ЗАДАНИЕ
Перепишите целиком, слово в слово, приведенный ниже текст о критиках и понимании произведения.

ИЗВЛЕЧЁННЫЙ ТЕКСТ

⟨

Потому что до сих пор автор, живой автор, должен прикидываться мертвым. Был у меня случай, присутствовал я на ожесточенной дискуссии Котта (кажется, с Брайтером) на тему «что автор хотел сказать» в своем последнем произведении. Осыпали друг друга цитатами. Я предложил им спросить самого автора, даже дал им номер его телефона. Они замолчали и в то же мгновение сменили тему: когда проблема была сведена к телефонному звонку, тема перестала их интересовать.
Возвращаясь к Фалькевичу: если он, по-моему, не во всем хорошо понял «Венчание», то в чем причина? Не в том ли, что сразу же, с места, пожелал понять слишком глубоко? Критикам современного, самого трудного искусства надо посоветовать, чтобы они не старались сразу нырнуть поглубже, чтобы они поначалу пообвыклись на мелководье и лишь постепенно и очень осторожно погружались в поисках дна. Вот что я имею в виду: каждое произведение осуществляется на различных планах, поближе и подальше, сначала история должна «взволновать, заинтересовать, рассмешить», потом она приобретает «более глубокие значения» и только в последнем своем смысле становится (если сумеет) бездонной, головокружительной, а порой и безумной. Надо выработать принцип и следовать ему, а принцип таков: о более глубоких аспектах современного искусства можно говорить только после овладения более поверхностными, легкими аспектами, которые соединяют его с прежним искусством.

⟩

Данные о целях нажатия
⟨

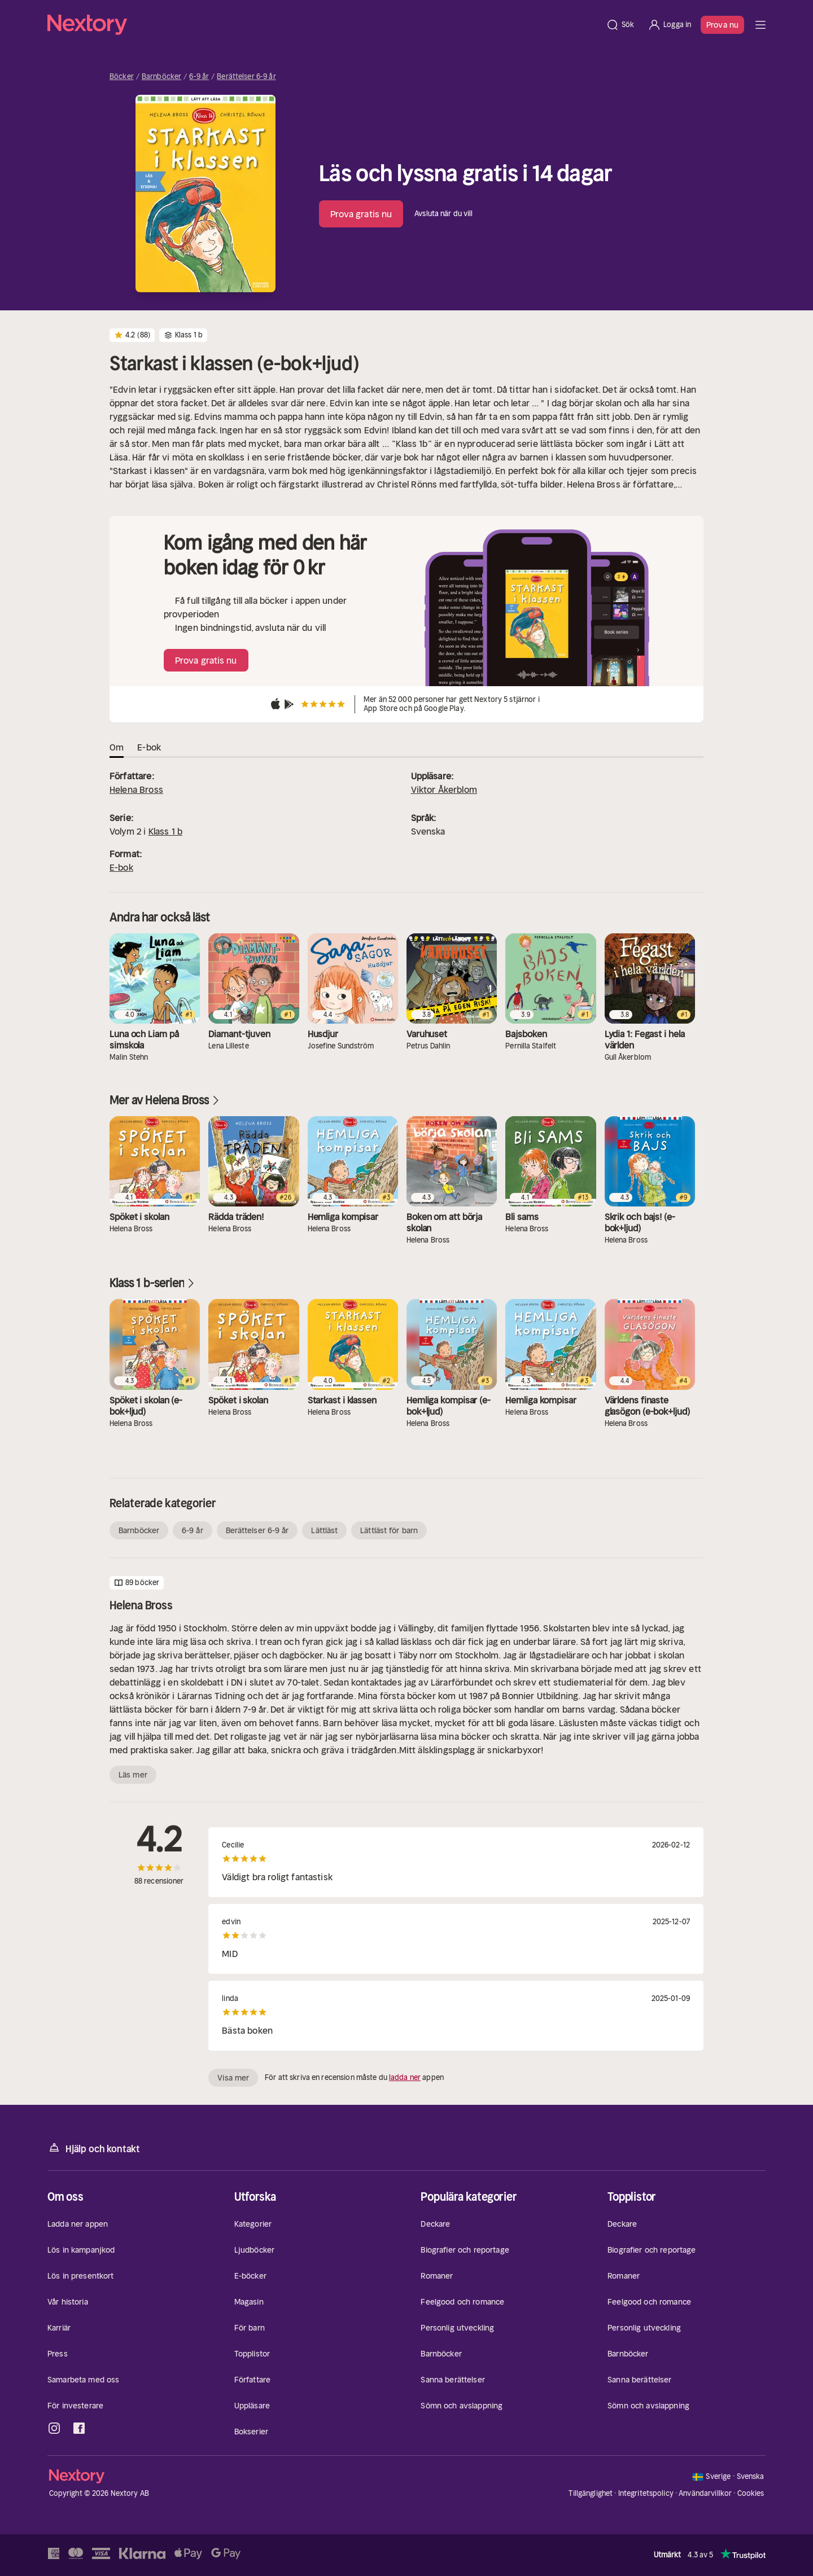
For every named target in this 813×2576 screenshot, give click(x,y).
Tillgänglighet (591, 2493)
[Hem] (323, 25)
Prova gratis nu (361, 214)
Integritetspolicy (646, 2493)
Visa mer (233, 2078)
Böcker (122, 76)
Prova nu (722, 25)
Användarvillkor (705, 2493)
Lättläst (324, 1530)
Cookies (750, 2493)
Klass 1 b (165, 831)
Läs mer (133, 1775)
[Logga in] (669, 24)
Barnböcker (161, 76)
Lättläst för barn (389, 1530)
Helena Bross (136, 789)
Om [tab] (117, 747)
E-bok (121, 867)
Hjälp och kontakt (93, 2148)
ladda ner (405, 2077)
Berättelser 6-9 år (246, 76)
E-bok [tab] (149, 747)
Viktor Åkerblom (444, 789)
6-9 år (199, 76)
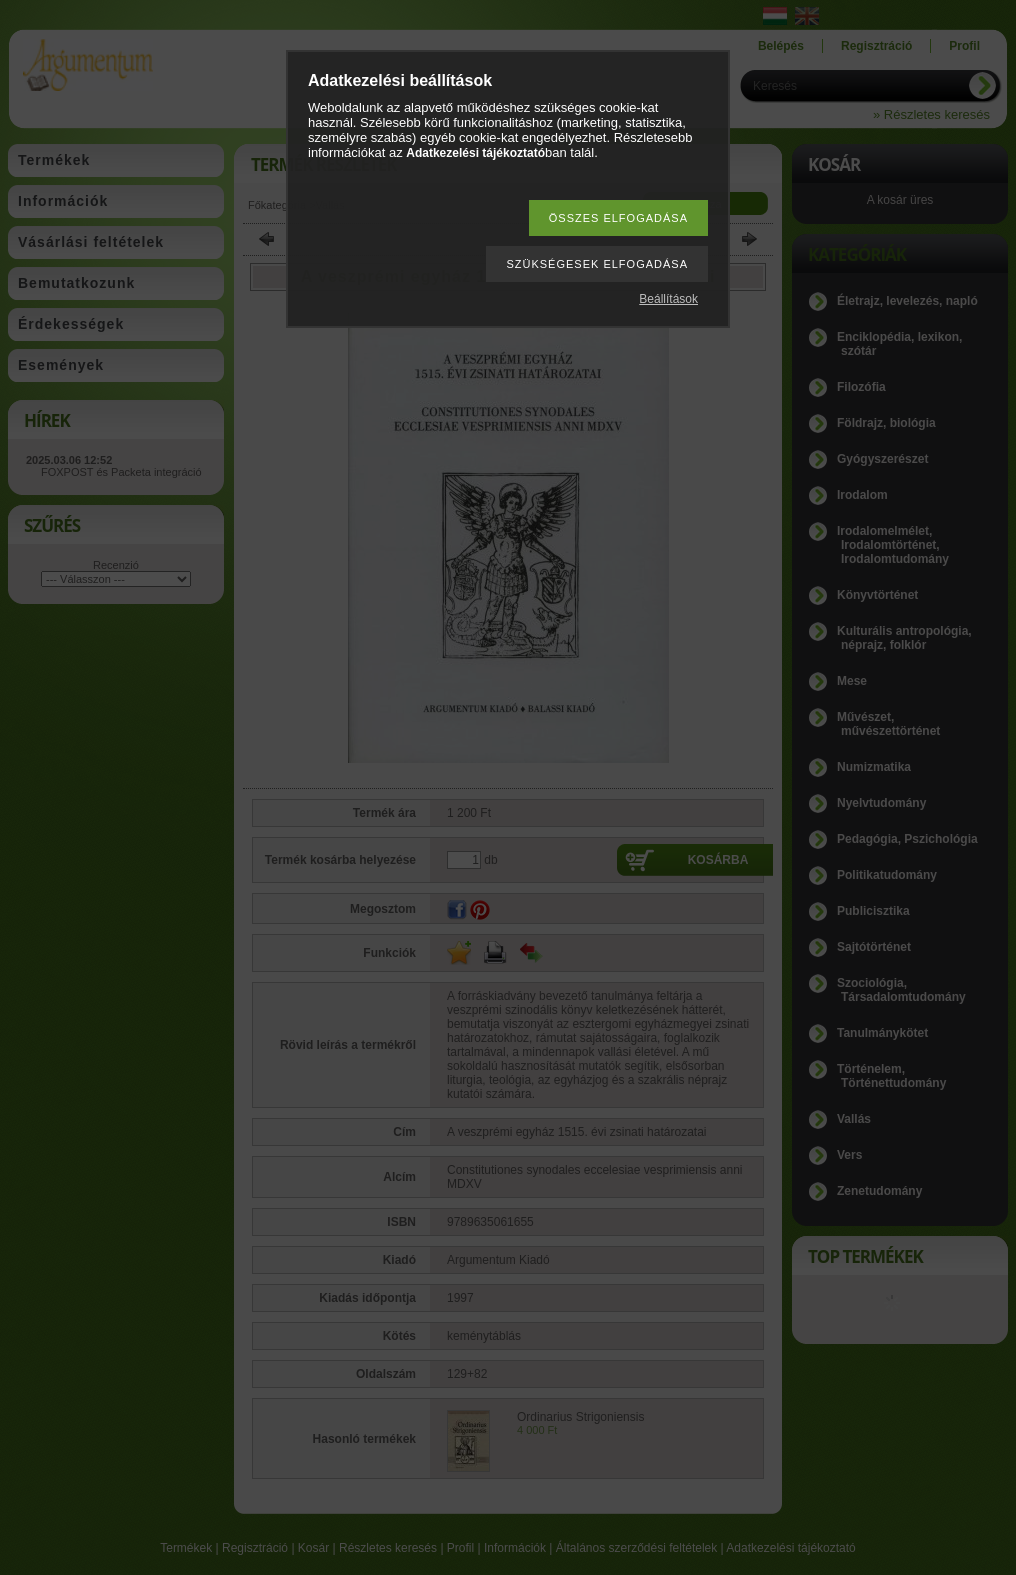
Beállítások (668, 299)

⟩

ОТВЕТ К ЗАДАНИЮ
Потому что до сих пор автор, живой автор, должен прикидываться мертвым. Был у меня случай, присутствовал я на ожесточенной дискуссии Котта (кажется, с Брайтером) на тему «что автор хотел сказать» в своем последнем произведении. Осыпали друг друга цитатами. Я предложил им спросить самого автора, даже дал им номер его телефона. Они замолчали и в то же мгновение сменили тему: когда проблема была сведена к телефонному звонку, тема перестала их интересовать.
Возвращаясь к Фалькевичу: если он, по-моему, не во всем хорошо понял «Венчание», то в чем причина? Не в том ли, что сразу же, с места, пожелал понять слишком глубоко? Критикам современного, самого трудного искусства надо посоветовать, чтобы они не старались сразу нырнуть поглубже, чтобы они поначалу пообвыклись на мелководье и лишь постепенно и очень осторожно погружались в поисках дна. Вот что я имею в виду: каждое произведение осуществляется на различных планах, поближе и подальше, сначала история должна «взволновать, заинтересовать, рассмешить», потом она приобретает «более глубокие значения» и только в последнем своем смысле становится (если сумеет) бездонной, головокружительной, а порой и безумной. Надо выработать принцип и следовать ему, а принцип таков: о более глубоких аспектах современного искусства можно говорить только после овладения более поверхностными, легкими аспектами, которые соединяют его с прежним искусством.